We go through the list of mentors they have at UI and shortlist a couple whom we approach directly for an “in kind exchange”? There are a lot and some are based in Europe or will likely pass through Brussels once in a while at least.

UI?

@trythis, what is UI?

Done this

To a very first approximation:

  1. Nancy Gaines (Denver) – Ex- high-profile management consultant, now "following her passion of serving others".
  2. Rick Carlson (Aspen) – Experience in sales (but tech sales)
  3. Frankki Bevins (Denver) – McKinsey....
  4. Jorge Calderon (San Francisco) – Also a consultant. "Jorge’s practice helps capital sources and operating companies transform intentional social purpose into economic and positive impact value."
  5. Karen Gibbs (Boulder) – Consultant, but focusing on small artisan businesses.

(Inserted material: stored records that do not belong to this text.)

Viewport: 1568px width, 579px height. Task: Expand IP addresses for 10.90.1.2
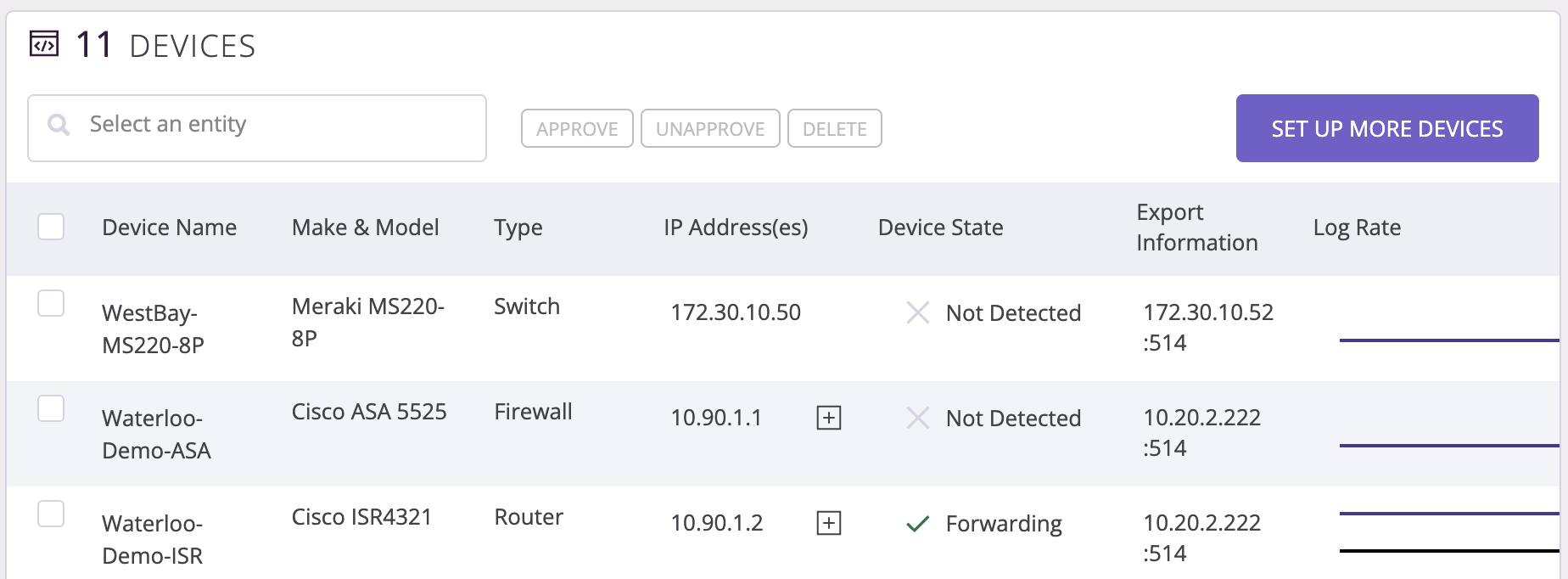pyautogui.click(x=828, y=523)
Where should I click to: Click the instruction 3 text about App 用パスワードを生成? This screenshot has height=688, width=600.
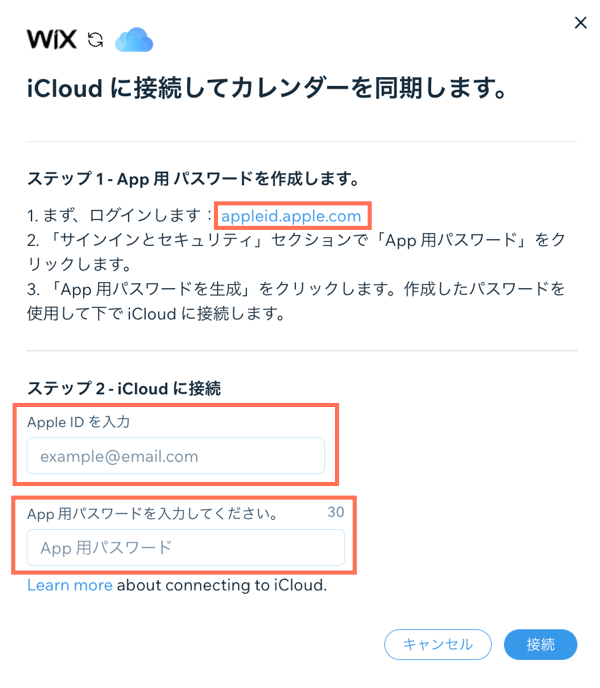coord(294,300)
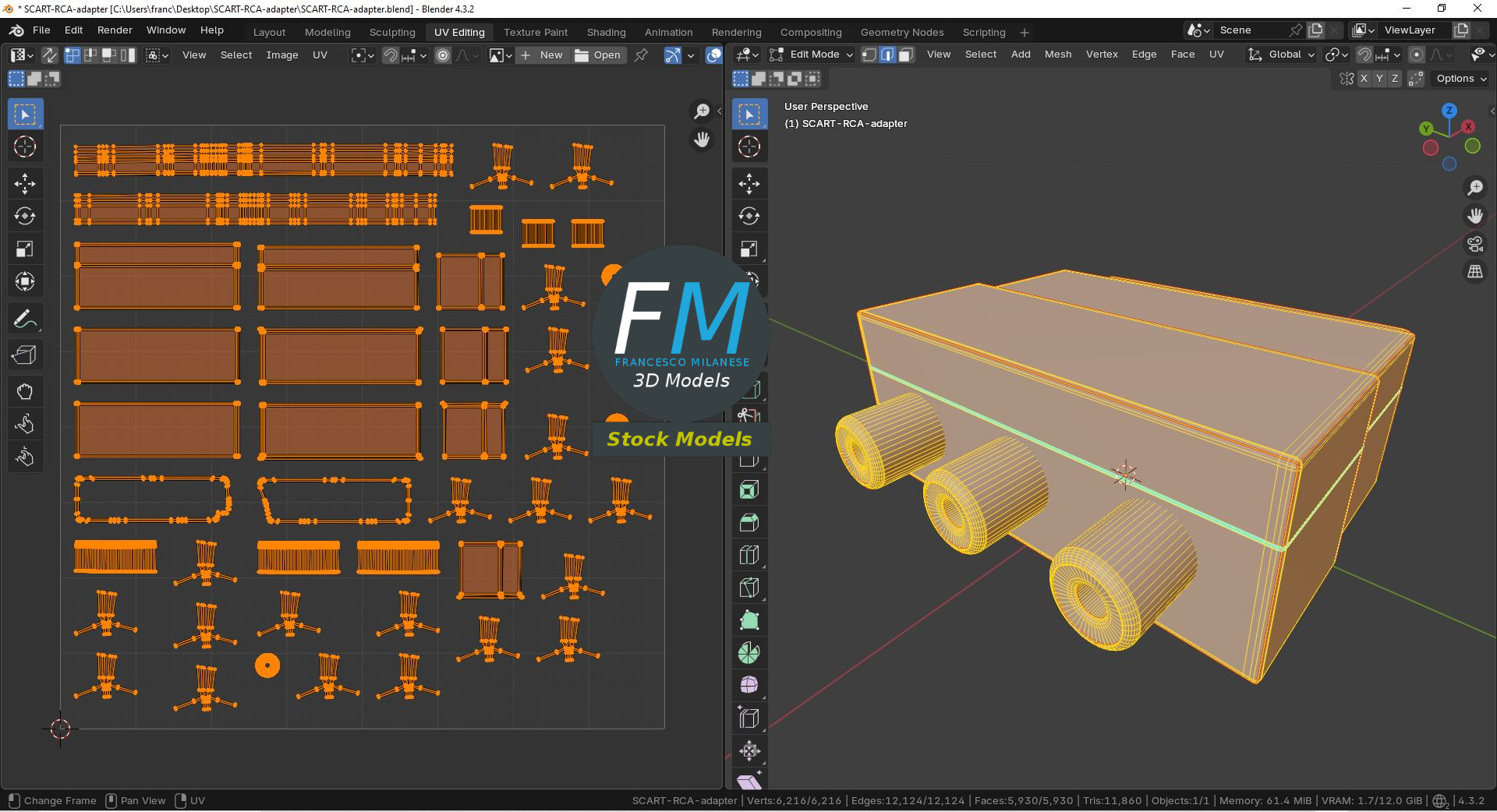The height and width of the screenshot is (812, 1497).
Task: Select the Annotate tool in UV editor
Action: pyautogui.click(x=25, y=319)
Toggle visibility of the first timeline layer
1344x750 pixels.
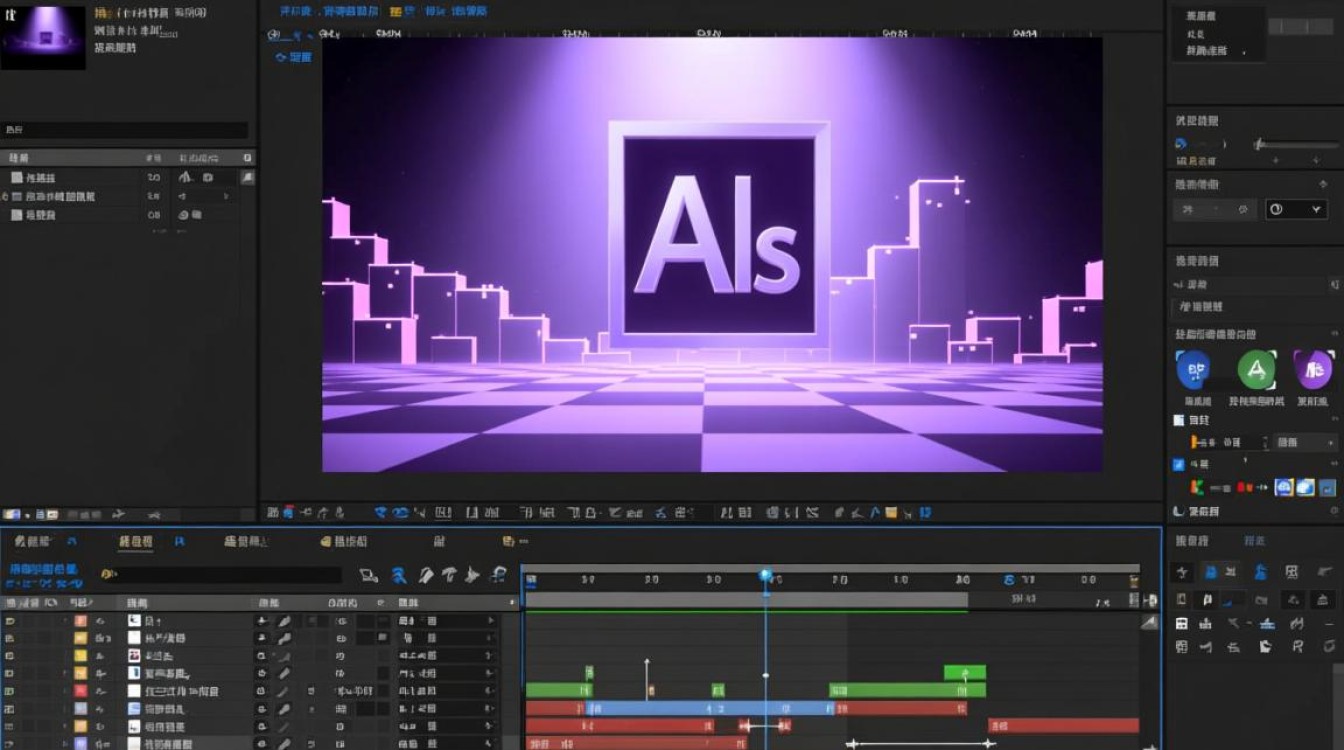point(10,621)
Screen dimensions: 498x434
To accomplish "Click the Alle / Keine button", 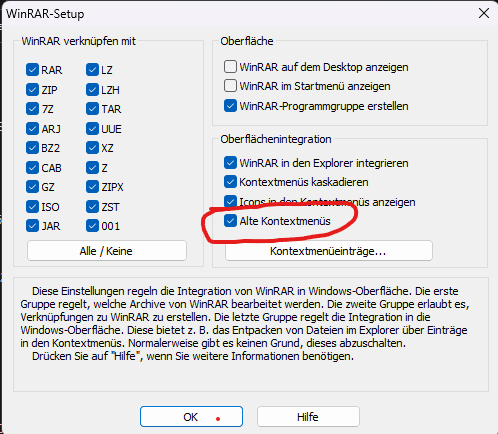I will (x=107, y=251).
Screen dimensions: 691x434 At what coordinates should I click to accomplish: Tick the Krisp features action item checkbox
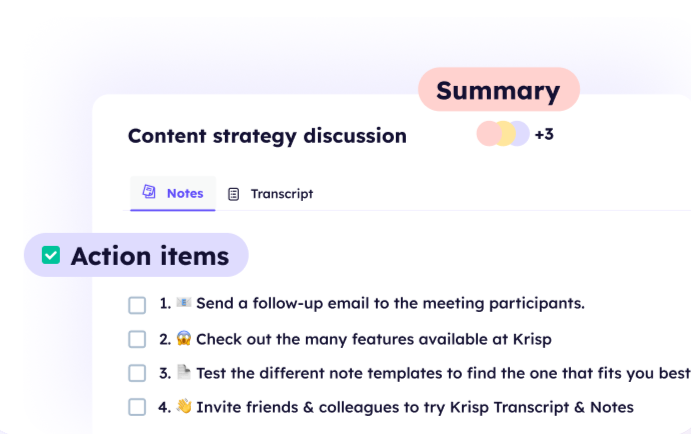click(x=137, y=339)
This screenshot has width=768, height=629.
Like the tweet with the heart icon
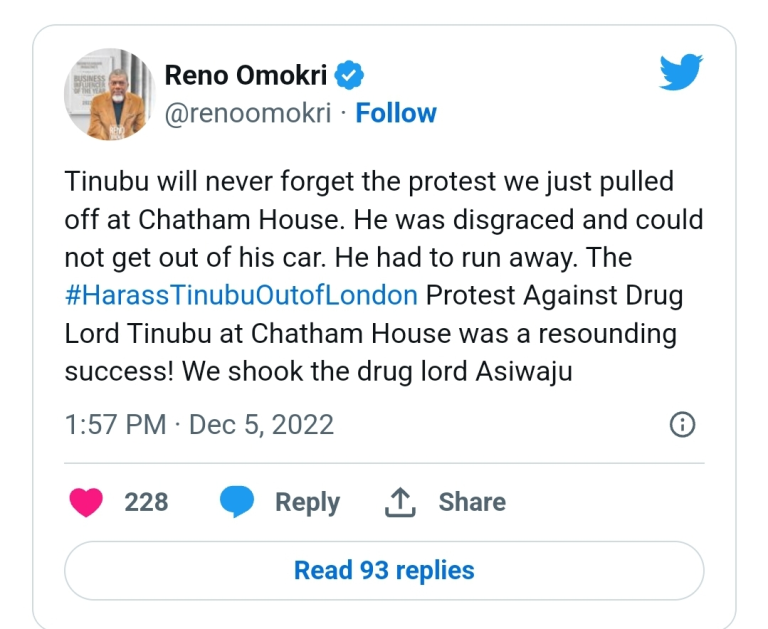87,502
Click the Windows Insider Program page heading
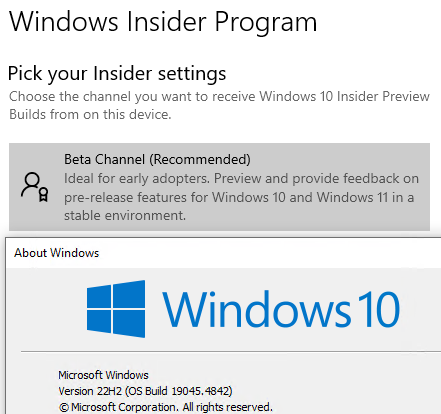The width and height of the screenshot is (441, 414). pos(163,22)
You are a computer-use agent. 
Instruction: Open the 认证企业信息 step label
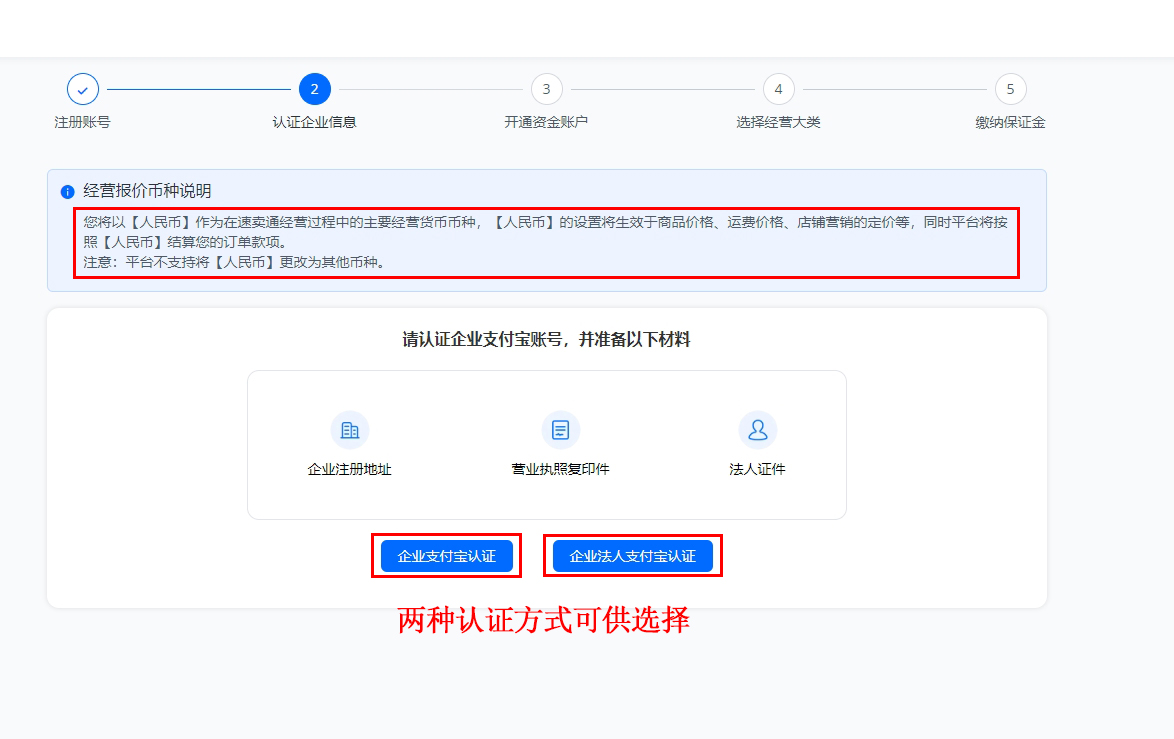(314, 122)
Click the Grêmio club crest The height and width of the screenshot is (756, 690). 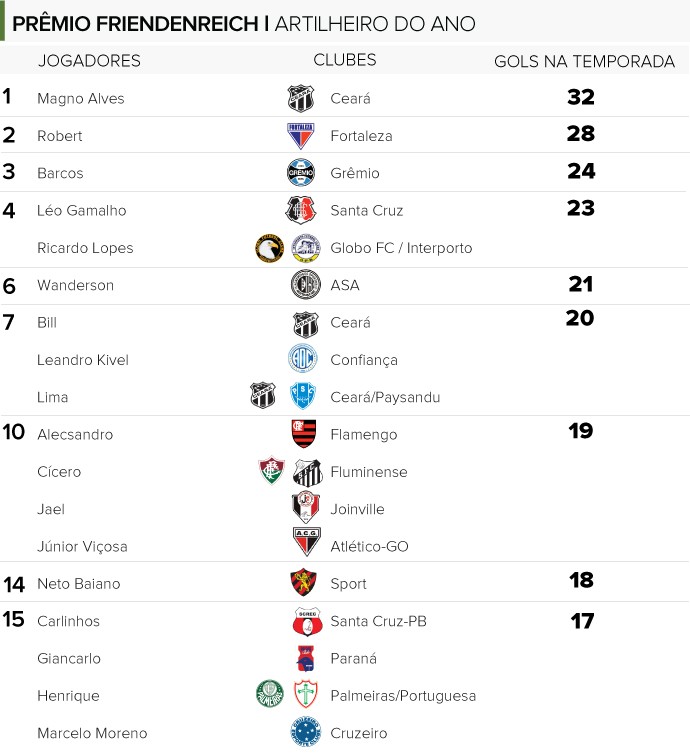pyautogui.click(x=300, y=173)
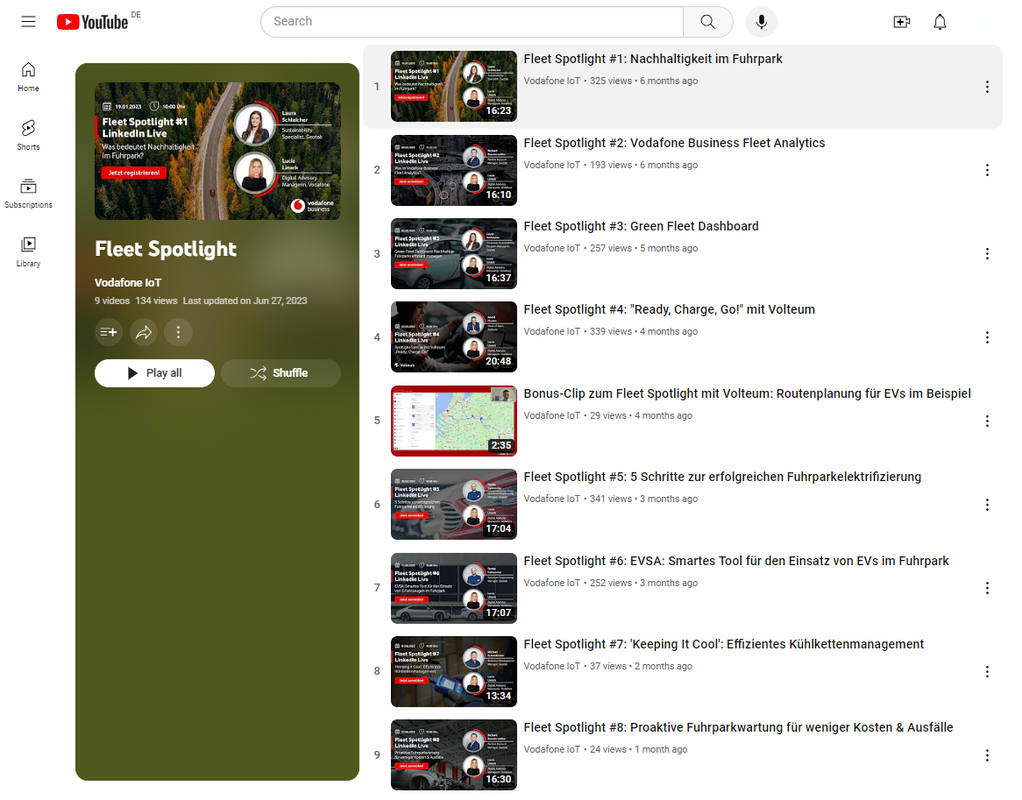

Everyone is in Colorado except for Calderon.

Next iteration

Jorge, https://twitter.com/Venturethoughts/status/587789535704145920 , looks good, contact directly or through http://impactstrategyadvisors.com/

Nancy, does not look too mobile, but she definitely consults: http://www.nancygaines.com/consult-with-nancy/ perhaps Check http://www.nancygaines.com/toolsresources/podcasts/  (e.g. 40) if there is something coming close to what you are looking for, [edit: she does: http://www.meetme.so/NancyGaines]

Rick, https://www.facebook.com/Verific-Design-Automation-100448363329771/timeline/ has customers (or trade shows) in Europe. He looks pretty solid, but also not cheap

Karen, http://byhandconsulting.com/consulting-services/ definitely does consulting, but not sure if her focus is what we’re looking for

Frankki, has some EU background (Spain), seems to focus on US healthcare now, not sure how to contact best

In general though the Unreasonable Institute (used to) run 75% of budget by philanthropic funding (see on their “failure page”). I wonder what that does to the total cost vs focus on our needs.